The remediation path:
- Capture the exception detail in your logs (the message, the type, the stack trace).
- File a case with the package vendor including the error id and the captured detail.
- Reproduce in a sandbox without the package isolated to confirm whether the cause is package-side or in your code's interaction with the package.
Until the vendor responds, you can usually work around the issue by catching the exception at the boundary where your code calls the package, logging, and degrading gracefully.
Closely related errors
| Error | Cause |
|---|---|
UNKNOWN_EXCEPTION | Uncaught Apex exception, no more-specific type fits |
INTERNAL_SERVER_ERROR | Platform-side issue, often resolves on retry |
OPERATION_TOO_LARGE | Single API call exceeded a size limit |
REQUEST_RUNNING_TOO_LONG | Synchronous transaction exceeded its time budget |
The first is your code or a downstream class. The second is the platform's. The third and fourth are size and time governance.
The error id format and what support sees
The error id surfaced to the user is a two-part token of the form <long-number>-<short-number> (<short-number>). The first long number is the request id. The second short number is the line offset where the exception originated. The trailing parenthetical is a hash that ties the request to internal log entries.

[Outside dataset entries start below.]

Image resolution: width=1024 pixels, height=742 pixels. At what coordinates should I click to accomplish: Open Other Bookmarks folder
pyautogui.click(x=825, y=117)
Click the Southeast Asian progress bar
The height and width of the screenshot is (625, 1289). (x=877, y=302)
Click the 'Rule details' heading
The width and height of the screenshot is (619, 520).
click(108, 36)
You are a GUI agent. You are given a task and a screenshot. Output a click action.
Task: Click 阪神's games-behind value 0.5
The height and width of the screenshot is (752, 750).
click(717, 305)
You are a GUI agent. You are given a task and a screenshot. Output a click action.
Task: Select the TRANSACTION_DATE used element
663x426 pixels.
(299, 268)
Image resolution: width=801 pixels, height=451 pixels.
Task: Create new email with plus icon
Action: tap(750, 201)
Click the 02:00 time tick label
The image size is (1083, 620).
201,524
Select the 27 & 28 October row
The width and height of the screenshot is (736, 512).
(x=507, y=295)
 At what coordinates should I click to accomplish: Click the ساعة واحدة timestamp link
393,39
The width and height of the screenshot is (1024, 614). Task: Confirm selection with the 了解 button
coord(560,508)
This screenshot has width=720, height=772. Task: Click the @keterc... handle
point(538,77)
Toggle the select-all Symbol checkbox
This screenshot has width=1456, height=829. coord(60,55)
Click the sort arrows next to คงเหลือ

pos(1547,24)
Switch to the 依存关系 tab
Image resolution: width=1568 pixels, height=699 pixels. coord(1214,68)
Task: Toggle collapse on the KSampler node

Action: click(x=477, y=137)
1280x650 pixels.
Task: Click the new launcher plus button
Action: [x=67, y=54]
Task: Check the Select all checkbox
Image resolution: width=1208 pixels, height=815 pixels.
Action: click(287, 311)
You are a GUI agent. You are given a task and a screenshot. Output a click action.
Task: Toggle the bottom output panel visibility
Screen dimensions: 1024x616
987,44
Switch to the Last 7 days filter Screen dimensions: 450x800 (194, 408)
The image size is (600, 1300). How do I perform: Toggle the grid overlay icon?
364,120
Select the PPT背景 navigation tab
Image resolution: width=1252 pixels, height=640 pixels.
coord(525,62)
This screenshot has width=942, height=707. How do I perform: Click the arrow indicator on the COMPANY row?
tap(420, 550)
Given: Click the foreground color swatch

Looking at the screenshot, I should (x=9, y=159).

When support pulls the incident, they search their telemetry by the request id. If your user clicks Save and gets the message but doesn't capture the id, support has to rely on timestamp and user id to find the trace, which is much slower.
Train your users to copy the entire error message verbatim into the support ticket. The cleaner the id capture, the faster the diagnosis. For Lightning Communities and customer-facing portals, customize the error page (Setup, Communities, your community, Pages) to make the error id easier to copy.
Test patterns for trigger handlers
A test that exercises the bulk-failure path:
@isTest
static void quoteTriggerHandlesNullAccountIdSafely() {
List<Quote> quotes = new List<Quote>();
for (Integer i = 0; i < 200; i++) {
quotes.add(new Quote(Name = 'Bulk Test ' + i));
}
Test.startTest();
Database.SaveResult[] results = Database.insert(quotes, false);
Test.stopTest();
for (Database.SaveResult sr : results) {
System.assert(sr.isSuccess() || !sr.getErrors().isEmpty());
}
}
The test inserts 200 quotes without account ids. The bulk-safe handler tolerates the missing accounts. If a future refactor reintroduces a per-row SOQL, the test fails on governor limits at 101 rows. The regression surfaces at deploy time.
Defensive habits
Configure the Apex Exception Email to a monitored channel. Every uncaught exception becomes immediately visible.
Wrap every trigger handler in a try/catch that logs and re-throws. The DML rollback still happens; the diagnostic detail is captured.
Build a reusable ErrorLogger that includes the platform's request id. Tie the user-facing error id to your internal log row.
Bulkify everything. Most UNKNOWN_EXCEPTION incidents in production are governor-limit failures from loops that worked fine in unit tests but explode under bulk DML.
Treat the error id as a unique incident. Don't dismiss recurring incidents until you've captured the underlying exception type and remediated.